» Prompt:
Write out, word for word, the part of the listing below that opens with the line containing "Open render settings gear icon" and closes with the line containing "Click 'contains no", keeping both of those lines and adding no others.

*** Data for this exercise Section Begins ***

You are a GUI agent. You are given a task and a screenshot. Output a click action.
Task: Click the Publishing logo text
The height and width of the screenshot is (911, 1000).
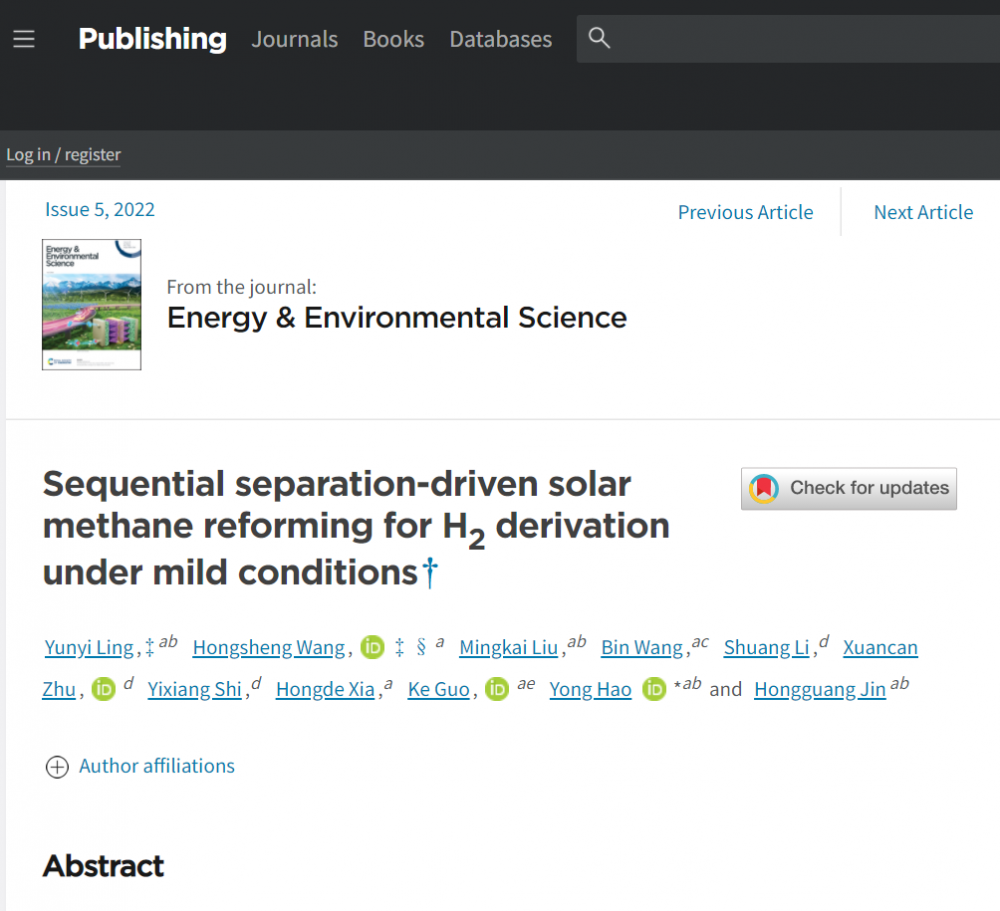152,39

*** Data for this exercise Section Ends ***
*** Data for this exercise Section Begins ***

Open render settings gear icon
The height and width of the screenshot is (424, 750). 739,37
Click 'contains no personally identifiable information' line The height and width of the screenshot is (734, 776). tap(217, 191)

*** Data for this exercise Section Ends ***

» Expected output:
Open render settings gear icon
The height and width of the screenshot is (424, 750). 739,37
Click 'contains no personally identifiable information' line The height and width of the screenshot is (734, 776). tap(217, 191)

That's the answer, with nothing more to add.